Dans un deuxième temps, ces nouveaux marqueurs ainsi que les 39 marqueurs préexistants

à ce moment dans la littérature (Miller & Kapuscinski 1997; Hansen et al. 1999; Genetic

Identification Service Inc. 2000; Launey et al. 2003; Aguilar et al. 2005) furent testés sur

les populations de grand brochet du lac Ontario et du fleuve Saint-Laurent dans le but de

sélectionner les marqueurs les plus prometteurs pour l’étude des populations du système

(i.e. amplification de qualité et diversité génétique maximale). Des 17 nouveaux marqueurs,

10 furent sélectionnés pour l’étude de la structure génétique présentée au deuxième

chapitre, auxquels se sont ajoutés 12 marqueurs préexistants dans la littérature. La diversité

génétique du grand brochet dans le lac Ontario et le fleuve Saint-Laurent s’est avérée

moyenne pour cette espèce. L’intensité de la structure génétique observée était globalement

très faible mais spatialement hétérogène ; l’aval du fleuve Saint-Laurent présentant une

structure génétique largement moindre que celle de l’amont du fleuve Saint-Laurent et du

lac Ontario. L’analyse de génétique du paysage a révélé que la structure génétique observée

était influencée par la présence de barrages, par la présence de masses d’eau aux

caractéristiques physico-chimiques différentes et par la stabilité interannuelle du niveau de

l’eau. Ces trois variables ont été positivement corrélées à l’intensité de la différenciation

génétique.

Cette étude a permis d’effectuer le regroupement d’unités populationnelles chez le grand

brochet dans le lac Ontario et le fleuve Saint-Laurent. Nous avons vu que les populations

étaient davantage différenciées entre elles dans la partie amont du fleuve Saint-Laurent et

dans le lac Ontario que dans la partie aval du fleuve Saint-Laurent, ce qui implique que les

populations de la partie amont du système possédaient une connectivité moindre.

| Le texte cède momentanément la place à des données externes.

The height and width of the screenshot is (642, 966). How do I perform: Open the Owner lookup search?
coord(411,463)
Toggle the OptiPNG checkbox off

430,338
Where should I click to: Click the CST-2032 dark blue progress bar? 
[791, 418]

Également, les populations de la partie aval du fleuve Saint-Laurent étaient de plus grande

superficie que celles de sa partie amont et que celles du le lac Ontario. Comme l’intensité et

le patron de la structure de populations sont contrastés selon les différentes régions du

système, les perspectives de gestion du grand brochet devraient être révisées avec

précaution. La nature instable de l’habitat dans la partie aval du fleuve Saint-Laurent, qui

est davantage sensible aux variations interannuelles du niveau d’eau, devrait être prise en

Page 83: Caractérisation de la structure génétique de populations

61

compte. Les populations de cette région, bien qu’elles soient génétiquement distinctes, sont

très connectées et devraient être gérées dans une optique de métapopulation.

Par ailleurs, nous avons remarqué que la structure génétique était corrélée avec les

différentes masses d’eau du système qui possèdent des caractéristiques physicochimiques

différentes. La zone la plus critique est celle du Lac Saint-Louis qui est localisé dans la

partie aval du fleuve Saint-Laurent. En effet, ce lac est le lieu de rencontre de deux

différentes masses d’eau, soit les « eaux brunes » de la rivière des Outaouais qui occupent

la partie nord du lac et les « eaux vertes » du Lac Ontario qui proviennent de la partie

amont du fleuve Saint-Laurent et qui occupent la partie sud du lac Saint-Louis. Ces deux

masses d’eau présentent des propriétés physico-chimiques très différentes et forment vers le

centre du lac une petite zone de mélange à l’est et à l’ouest de l’Île Perrot. Les individus

récoltés aux sites d’échantillonnage de la rive sud (eaux vertes) appartenaient à une

population différente de ceux du site de la rive nord (eaux brunes). Cette dichotomie nord-

sud fut également observée dans le cas de la perchaude (Leclerc et al. 2008). Il serait donc

important de considérer de manière indépendante la rive sud et la rive nord dans

l’application des mesures de gestion propres à chaque population de grand brochet du lac

Saint-Louis.

D’un point de vue général, les résultats de cette étude permettront de perfectionner les

outils de gestion des espèces de poissons du fleuve Saint-Laurent et du lac Ontario qui

utilisent la plaine inondable comme habitat de reproduction (Mingelbier & Morin 2005).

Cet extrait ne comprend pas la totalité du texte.